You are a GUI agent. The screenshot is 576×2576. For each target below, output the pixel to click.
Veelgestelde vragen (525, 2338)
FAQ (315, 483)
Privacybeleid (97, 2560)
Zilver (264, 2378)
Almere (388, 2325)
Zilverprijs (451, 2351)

+++++

* **Problem requirements**:
Retyping the data above exactly and in full is the task.

* **Output for this task**:
You are a GUI agent. The screenshot is 576×2576. For each target below, output the pixel to click.
Veelgestelde vragen (525, 2338)
FAQ (315, 483)
Privacybeleid (97, 2560)
Zilver (264, 2378)
Almere (388, 2325)
Zilverprijs (451, 2351)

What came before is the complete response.